For the data in the memory reservation and structure blocks to be used without unaligned memory accesses, they shall lie at suitably aligned memory addresses. Specifically, the memory reservation block shall be aligned to an 8-byte boundary and the structure block to a 4-byte boundary.
Furthermore, the device tree blob as a whole can be relocated without destroying the alignment of the subblocks.
As described in the previous sections, the structure and strings blocks shall have aligned offsets from the beginning of the device tree blob. To ensure the in-memory alignment of the blocks, it is sufficient to ensure that the device tree as a whole is loaded at an address aligned to the largest alignment of any of the subblocks, that is, to an 8-byte boundary. As described in 5.2 (Device Tree) an ePAPRcompliant boot program shall load the device tree blob at such an aligned address before passing it to the client program. If an ePAPR client program relocates the device tree blob in memory, it should only do so to another 8-byte aligned address.
The Device Tree Source (DTS) format is a textual representation of a device tree in a form that can be processed by dtc into a binary device tree in the form expected by the kernel. The following description is not a formal syntax definition of DTS, but describes the basic constructs used to represent device trees.

__Work instructions__.
A – From the device tree text, copy the passage word for word, starting with "Furthermore, the device" and going on through "8-byte aligned address.".
B – According to the device tree text, to what boundary must the structure block be aligned?

__Entries supplied__.
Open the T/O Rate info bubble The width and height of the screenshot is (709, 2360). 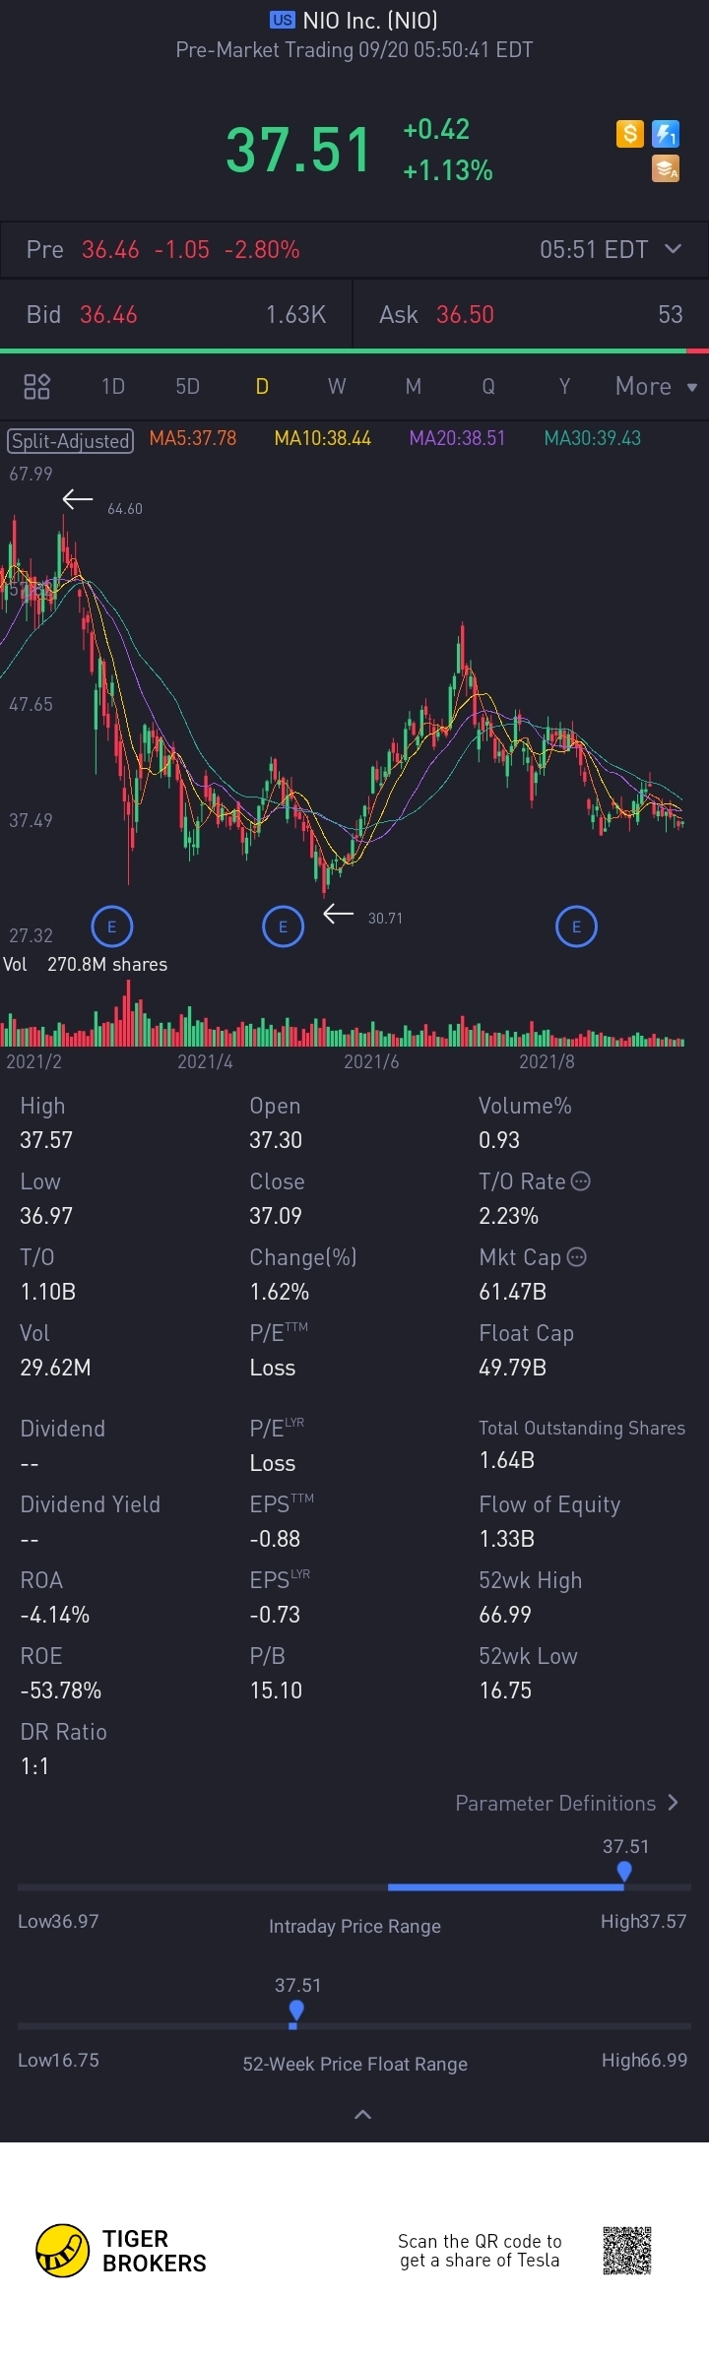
* * *
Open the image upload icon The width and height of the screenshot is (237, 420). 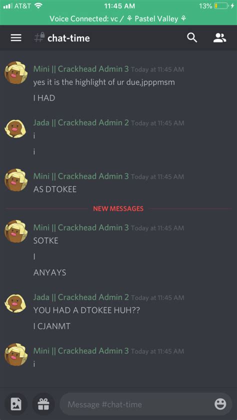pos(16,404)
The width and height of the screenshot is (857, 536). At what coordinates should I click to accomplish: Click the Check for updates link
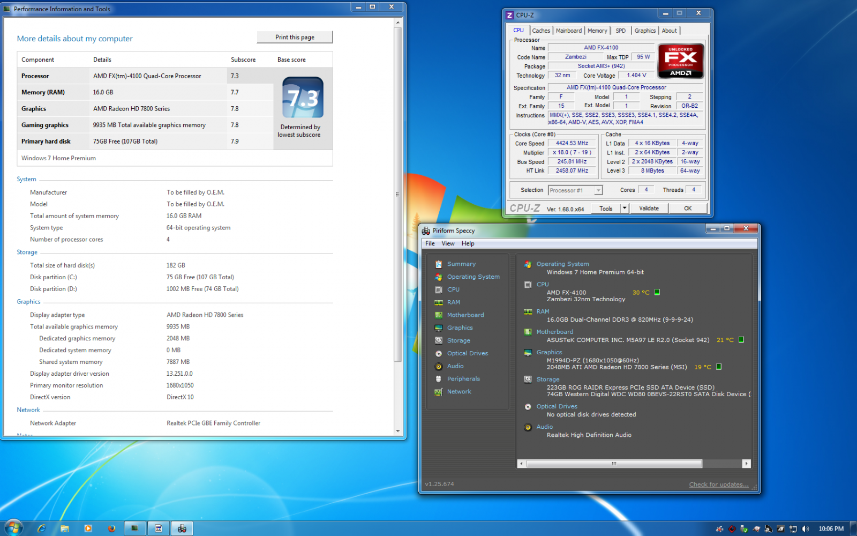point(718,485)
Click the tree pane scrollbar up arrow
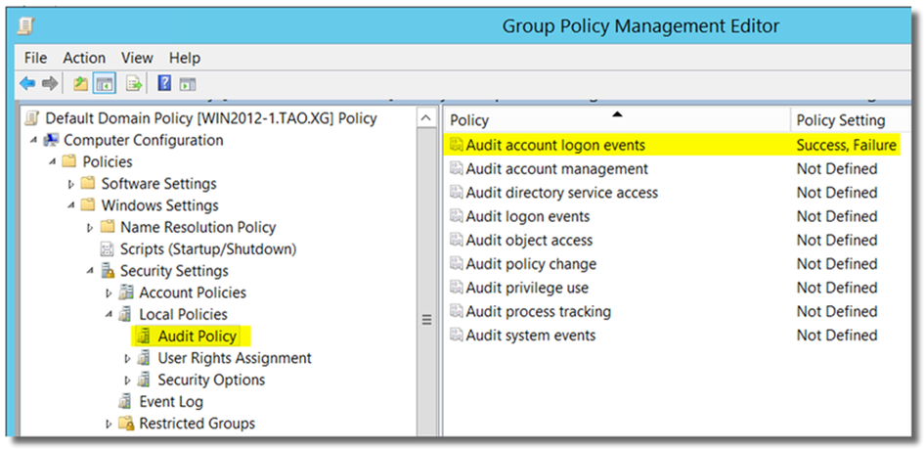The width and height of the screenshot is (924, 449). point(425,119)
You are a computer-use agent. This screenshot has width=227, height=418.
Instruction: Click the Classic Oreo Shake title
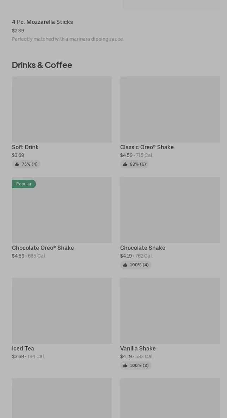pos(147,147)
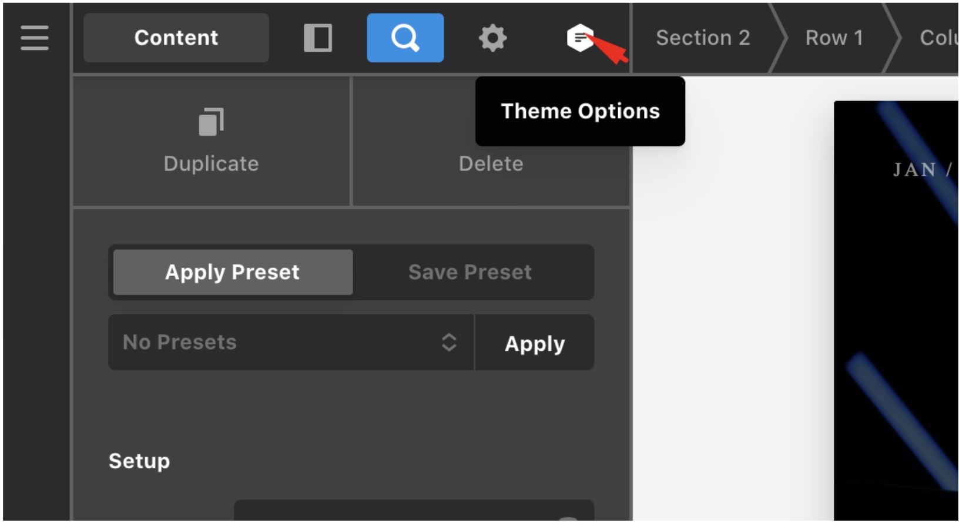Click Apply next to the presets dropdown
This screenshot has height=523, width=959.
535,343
* * *
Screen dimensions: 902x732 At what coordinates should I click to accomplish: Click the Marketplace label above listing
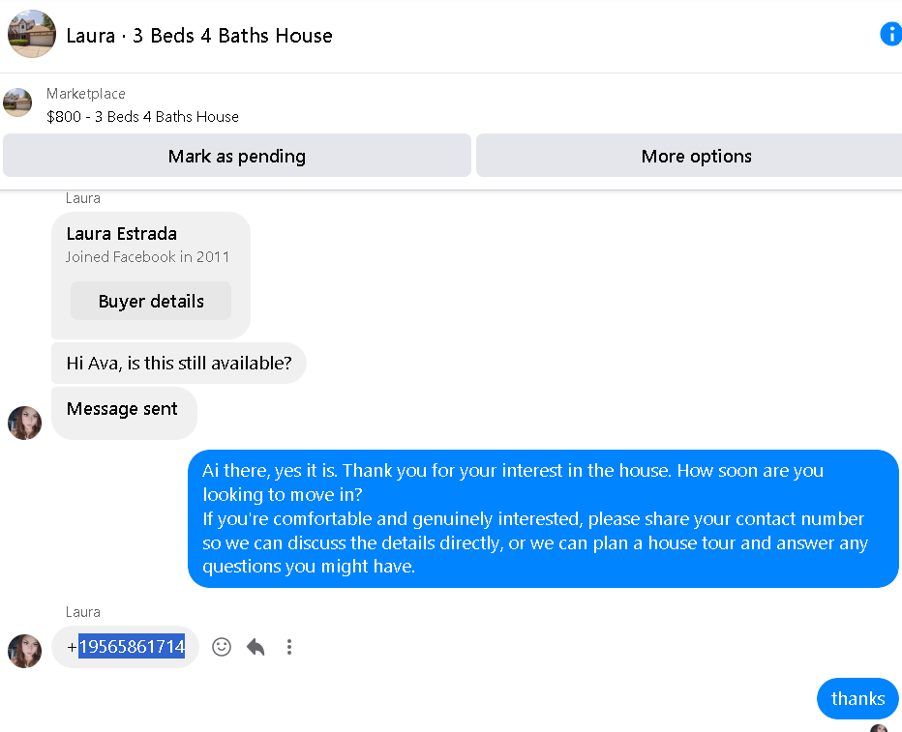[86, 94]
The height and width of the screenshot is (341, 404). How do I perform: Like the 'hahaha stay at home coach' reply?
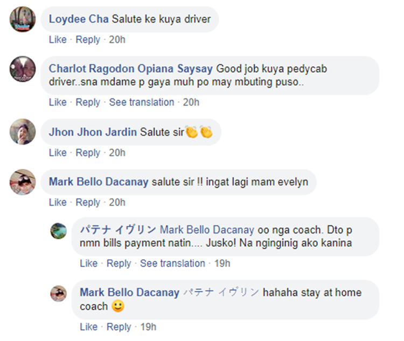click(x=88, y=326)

__Task solutions__.
A –
Furthermore, the device tree blob as a whole can be relocated without destroying the alignment of the subblocks.
As described in the previous sections, the structure and strings blocks shall have aligned offsets from the beginning of the device tree blob. To ensure the in-memory alignment of the blocks, it is sufficient to ensure that the device tree as a whole is loaded at an address aligned to the largest alignment of any of the subblocks, that is, to an 8-byte boundary. As described in 5.2 (Device Tree) an ePAPRcompliant boot program shall load the device tree blob at such an aligned address before passing it to the client program. If an ePAPR client program relocates the device tree blob in memory, it should only do so to another 8-byte aligned address.

B – A 4-byte boundary.